Write out all records as given; omit images.

- Opening Delimiter -

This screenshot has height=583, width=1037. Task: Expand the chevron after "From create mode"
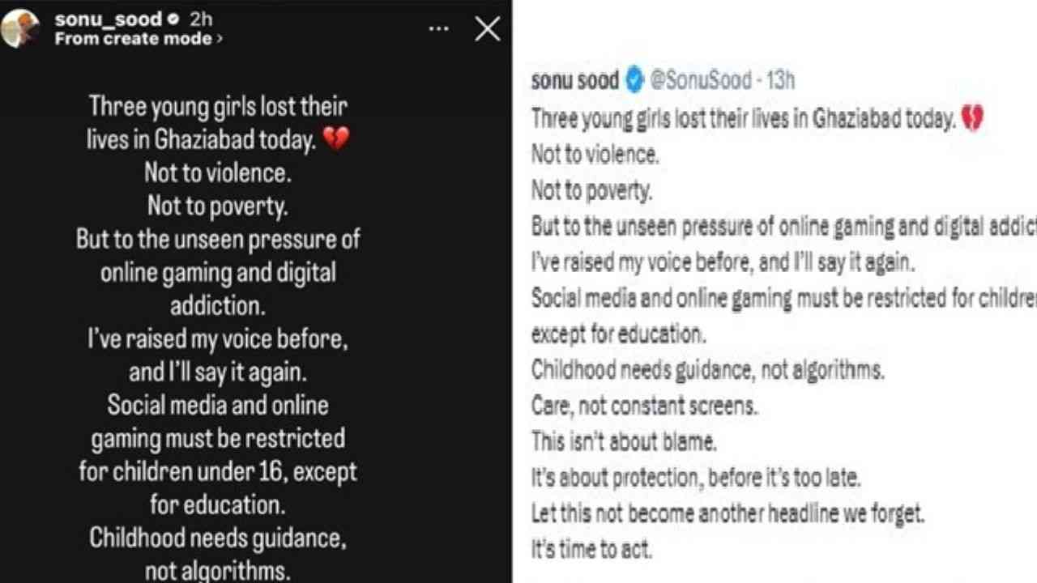coord(220,38)
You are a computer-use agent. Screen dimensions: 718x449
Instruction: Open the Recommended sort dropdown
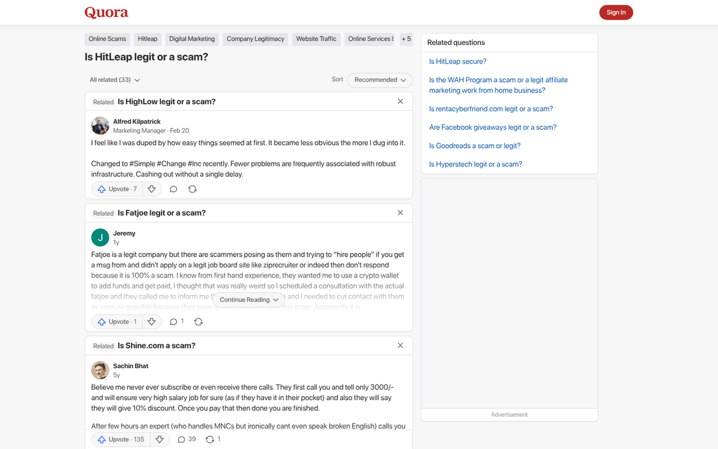[379, 80]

- Closing Delimiter -

### WRITTEN ANSWER
This screenshot has height=583, width=1037. Task: Expand the chevron after "From create mode"
coord(220,38)
You are a computer-use agent. Screen dimensions: 718x449
Instruction: Open the Recommended sort dropdown
[379, 80]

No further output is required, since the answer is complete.